L’adolescente in questa selva oscura scopre il suo essere individuo, ma
ogni venire alla luce si accompagna al pianto. L’adolescente è in
conflitto con il mondo, perché è in conflitto con se stesso. È nel caos
di una vita che vuole emergere finalmente nella sua unicità e totalità,
percepisce per la prima volta la grandezza della vita come qualcosa che
lo chiama e che la vita vuole donargli, ma la vita penetra in lui tutta
insieme e lo confonde, lo getta nel caos. Per questo legge, ascolta
musica, con una fame che si perderà con l’età adulta, come scriveva
Pavese: «Tra i segni che mi avvertono essere finita la giovinezza,
massimo è accorgersi che la letteratura non mi interessa più veramente.
Voglio dire che non apro i libri con quella viva ed ansiosa speranza di
cose spirituali che, malgrado tutto, un tempo sentivo».

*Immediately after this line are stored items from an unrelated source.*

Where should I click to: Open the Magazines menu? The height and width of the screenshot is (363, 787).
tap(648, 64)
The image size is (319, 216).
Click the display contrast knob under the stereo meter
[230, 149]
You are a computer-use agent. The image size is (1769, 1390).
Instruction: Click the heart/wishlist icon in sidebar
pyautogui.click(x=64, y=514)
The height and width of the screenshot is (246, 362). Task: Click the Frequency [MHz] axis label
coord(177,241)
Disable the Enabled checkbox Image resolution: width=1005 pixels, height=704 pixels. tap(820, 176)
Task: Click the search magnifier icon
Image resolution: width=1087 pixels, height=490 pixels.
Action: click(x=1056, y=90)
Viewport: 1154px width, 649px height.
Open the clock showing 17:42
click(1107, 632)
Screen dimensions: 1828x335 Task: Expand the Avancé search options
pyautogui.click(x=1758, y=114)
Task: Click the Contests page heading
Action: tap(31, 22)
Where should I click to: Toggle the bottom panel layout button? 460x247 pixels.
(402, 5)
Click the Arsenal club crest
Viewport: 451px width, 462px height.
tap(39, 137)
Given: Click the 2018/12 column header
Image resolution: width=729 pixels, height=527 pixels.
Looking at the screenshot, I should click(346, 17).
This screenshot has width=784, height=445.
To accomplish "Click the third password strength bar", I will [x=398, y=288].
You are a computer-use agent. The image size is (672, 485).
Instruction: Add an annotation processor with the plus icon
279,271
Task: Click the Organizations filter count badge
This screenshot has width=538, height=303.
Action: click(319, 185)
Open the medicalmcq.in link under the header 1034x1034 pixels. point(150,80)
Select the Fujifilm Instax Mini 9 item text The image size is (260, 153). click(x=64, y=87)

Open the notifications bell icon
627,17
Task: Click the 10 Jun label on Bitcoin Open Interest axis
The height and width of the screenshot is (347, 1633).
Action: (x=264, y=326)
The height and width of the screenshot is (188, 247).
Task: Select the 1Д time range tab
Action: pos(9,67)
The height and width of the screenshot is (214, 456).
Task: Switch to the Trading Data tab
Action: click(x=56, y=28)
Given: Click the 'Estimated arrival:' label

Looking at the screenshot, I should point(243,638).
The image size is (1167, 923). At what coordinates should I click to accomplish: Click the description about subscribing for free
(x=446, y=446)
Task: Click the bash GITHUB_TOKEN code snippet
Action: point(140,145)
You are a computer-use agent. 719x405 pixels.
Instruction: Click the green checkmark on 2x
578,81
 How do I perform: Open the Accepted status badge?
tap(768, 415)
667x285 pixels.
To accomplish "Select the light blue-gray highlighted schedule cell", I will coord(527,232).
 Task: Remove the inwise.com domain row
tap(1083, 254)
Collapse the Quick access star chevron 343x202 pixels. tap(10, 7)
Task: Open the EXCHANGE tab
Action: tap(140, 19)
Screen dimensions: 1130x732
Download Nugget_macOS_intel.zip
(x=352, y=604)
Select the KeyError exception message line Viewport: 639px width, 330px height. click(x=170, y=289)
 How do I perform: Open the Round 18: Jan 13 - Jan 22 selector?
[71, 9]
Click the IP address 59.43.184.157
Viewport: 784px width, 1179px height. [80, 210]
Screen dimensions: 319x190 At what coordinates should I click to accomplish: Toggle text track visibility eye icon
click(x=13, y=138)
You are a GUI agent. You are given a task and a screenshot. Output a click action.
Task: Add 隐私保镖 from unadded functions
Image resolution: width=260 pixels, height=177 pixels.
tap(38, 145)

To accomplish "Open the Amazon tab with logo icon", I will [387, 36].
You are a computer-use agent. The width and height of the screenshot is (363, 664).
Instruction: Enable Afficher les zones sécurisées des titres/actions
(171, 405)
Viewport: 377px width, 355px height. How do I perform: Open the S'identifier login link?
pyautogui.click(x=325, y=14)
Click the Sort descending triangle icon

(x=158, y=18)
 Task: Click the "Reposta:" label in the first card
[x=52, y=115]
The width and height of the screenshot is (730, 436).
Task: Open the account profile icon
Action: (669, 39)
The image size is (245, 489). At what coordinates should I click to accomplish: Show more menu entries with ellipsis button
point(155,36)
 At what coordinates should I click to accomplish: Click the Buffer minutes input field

All’adolescente sembra di appartenersi, di trovarsi, di scoprirsi, di
uscire dal caos quando lo specchio delle parole e della musica e delle
storie rivelano l’io incastrato ancora nelle spire del magico tutto
infantile. Ma è proprio quel caos che aspira all’ordine, è proprio quel
caos che vuole tutto, perché scopre tutto. Per questo l’adolescenza non
è età del piacere, ma dell’eroismo, del dono folle di sé anche
autodistruttivo, dell’amore assoluto. Ma un adolescente nutrito di
piacere perde il caos e si ordina con le piccole cose che spengono la
fame.
Questa è la vera novità degli adolescenti di oggi: gli abbiamo dato
tutto e non hanno più fame, si è assopita l’essenza creativa del loro
essere adolescenti. Per questo tante dipendenze: sintomi - non cause -
di una mancanza di ricerca di quel tutto che è la vita e che si vuole
abbracciare creando e creandosi. Si compra la felicità subito e si
spegne il desiderio del tutto, che è il caos adolescenziale. Caos
benedetto che troppo spesso gli adulti cercano di controllare con
l’aridità di una disciplina insensata o con il comodo consumismo,
invece di incoraggiare quello slancio verso cose grandi: una vetta da
conquistare, un mare da attraversare.
L’adolescente va protetto da se stesso e dal suo caos, al quale spesso
soccombe, non soffocandolo, ma incanalando questa forza. Ogni creatore
di bellezza lo sa, ogni lavoratore appassionato lo sa, ogni madre lo
sa: il caos della vita è creatore, la potenza creatrice è caotica. Non
basta controllare il cuore di una centrale nucleare con mura spesse e
indistruttibili per evitarne lo scoppio, come purtroppo sappiamo.
Perché una centrale non sia pericolosa deve funzionare ed erogare tutta
la sua potenza al servizio della vita altrui.